┌──

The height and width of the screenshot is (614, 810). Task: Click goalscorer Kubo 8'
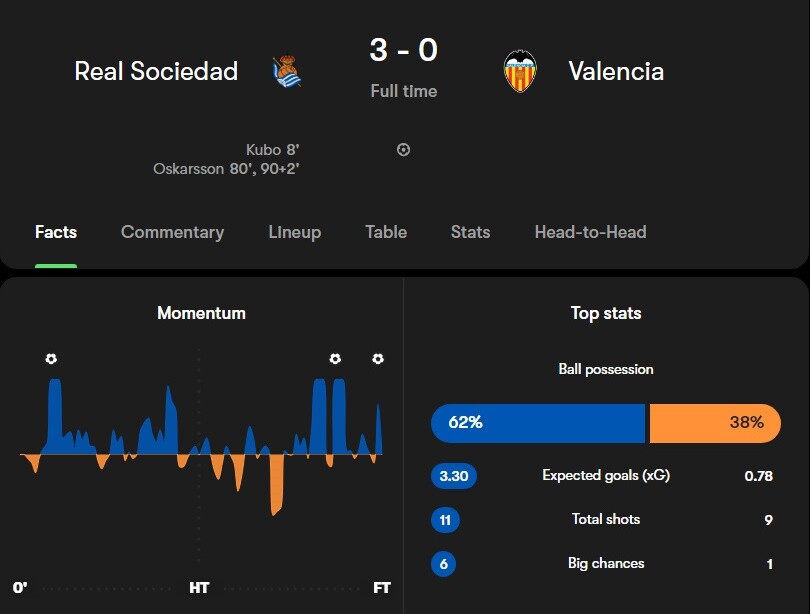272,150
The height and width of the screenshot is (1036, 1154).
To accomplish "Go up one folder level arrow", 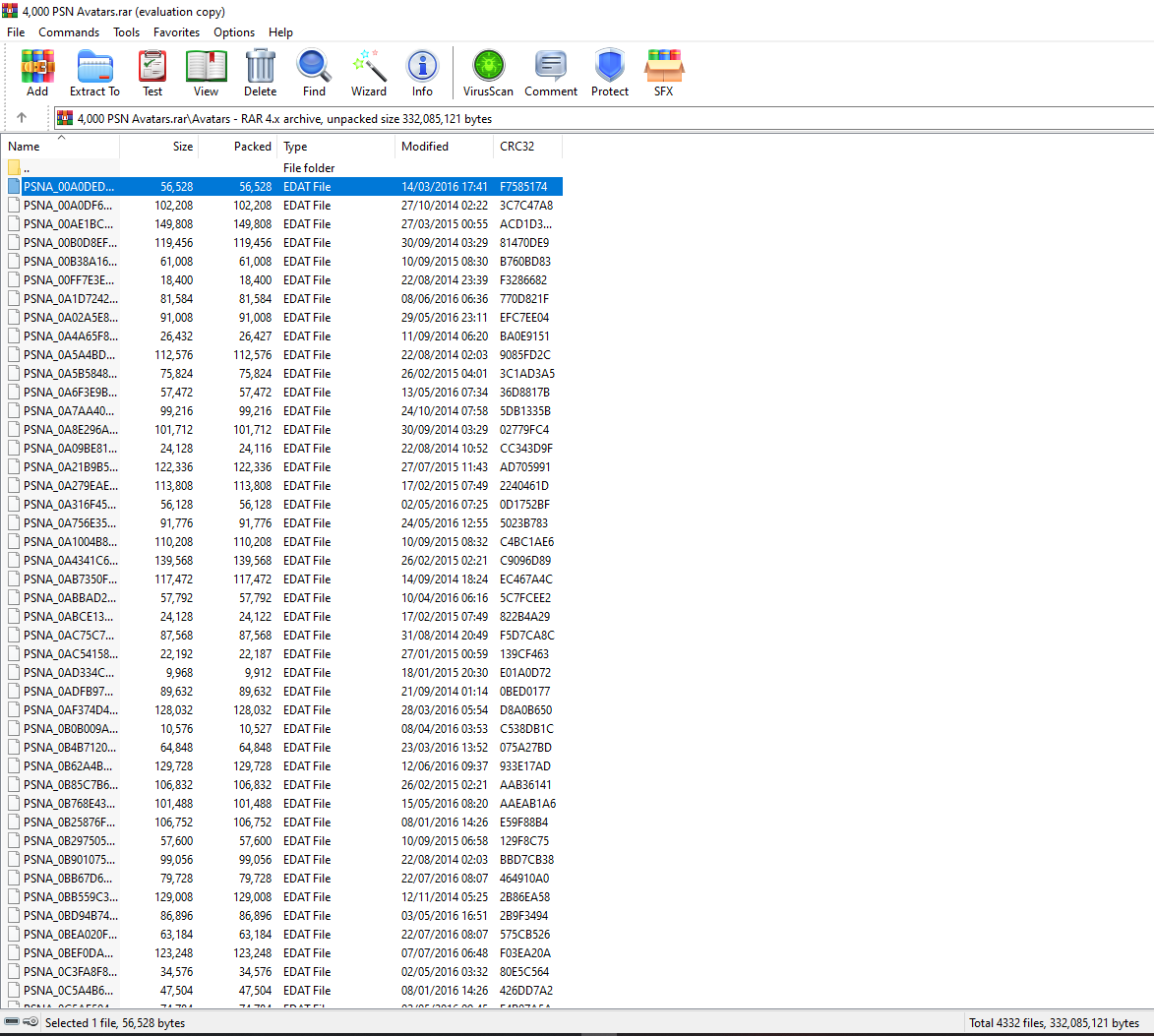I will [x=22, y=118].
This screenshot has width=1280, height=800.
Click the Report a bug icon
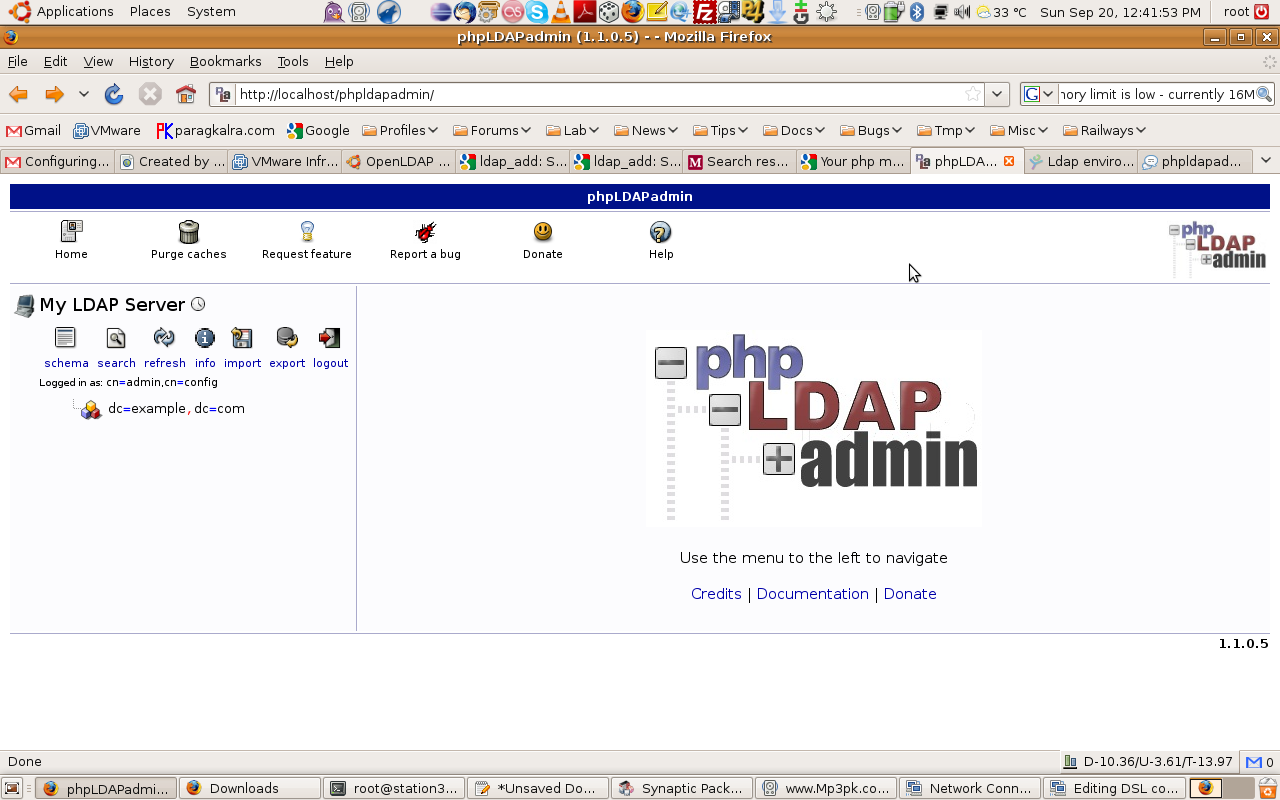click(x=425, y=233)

└──
┌──

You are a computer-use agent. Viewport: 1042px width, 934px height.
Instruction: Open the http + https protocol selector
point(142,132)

└──
┌──

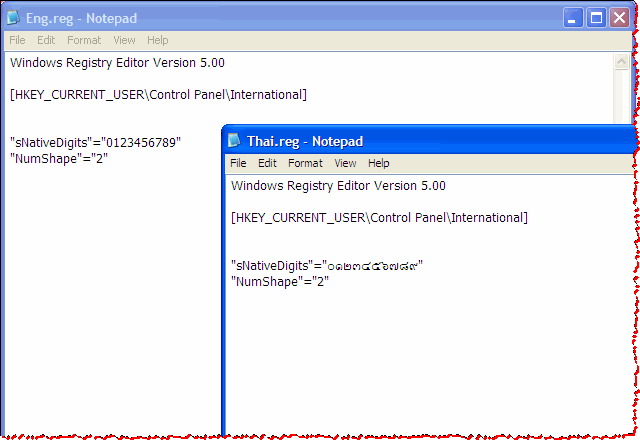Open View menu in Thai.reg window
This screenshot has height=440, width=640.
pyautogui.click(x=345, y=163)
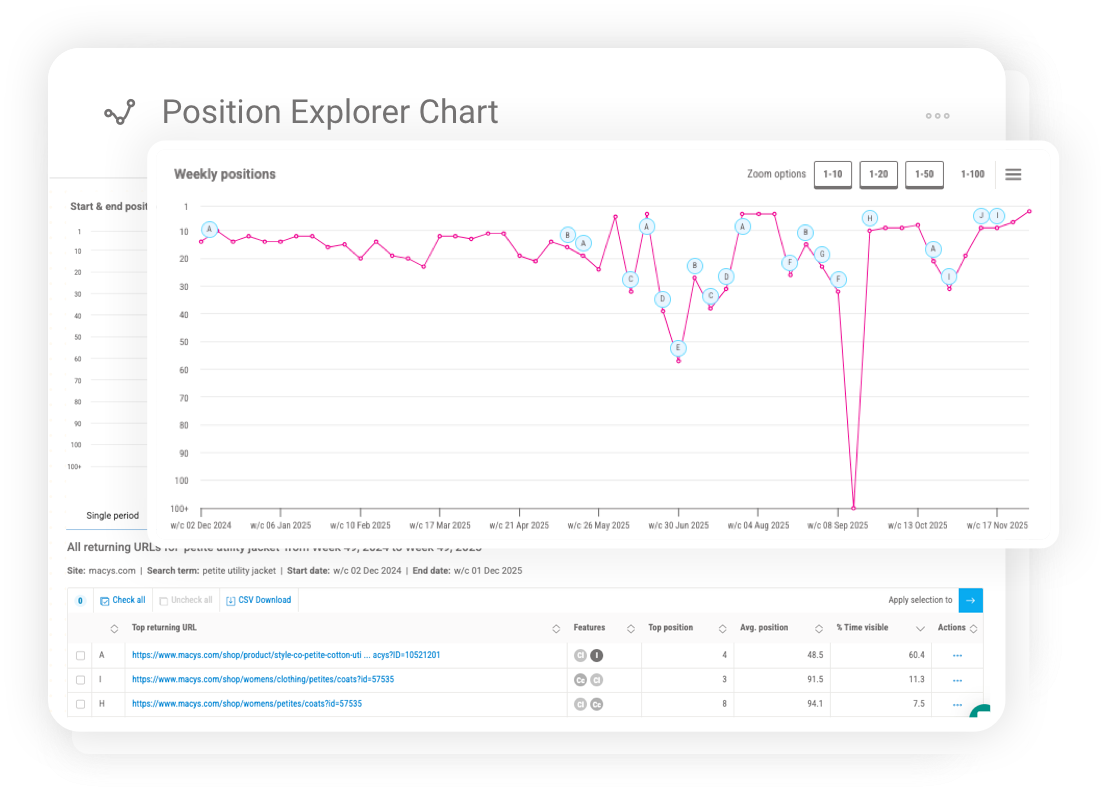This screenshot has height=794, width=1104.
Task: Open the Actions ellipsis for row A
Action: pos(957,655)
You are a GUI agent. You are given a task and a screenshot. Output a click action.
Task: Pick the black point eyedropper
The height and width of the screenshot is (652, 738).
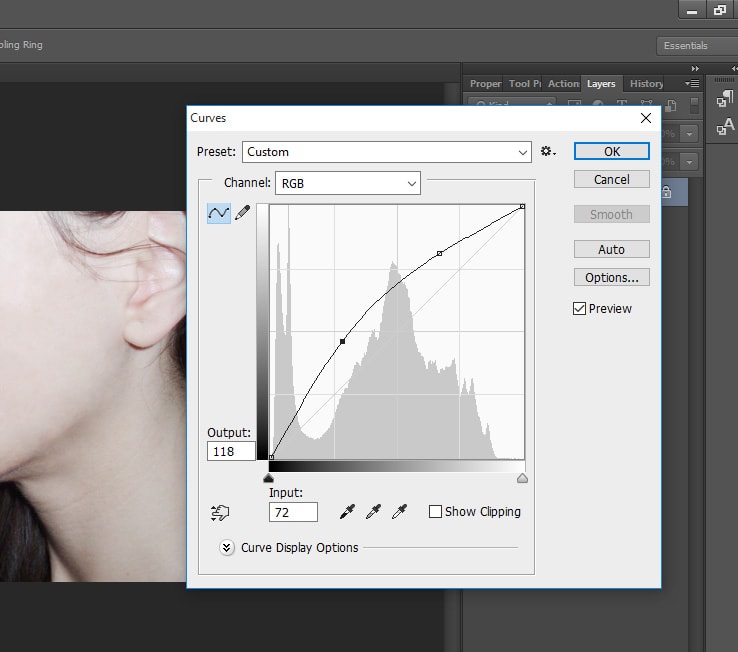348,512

└──

TASK PROMPT
Please report only the count of lines in the entries above where the word "agent" appears.

EXERCISE RESULT
2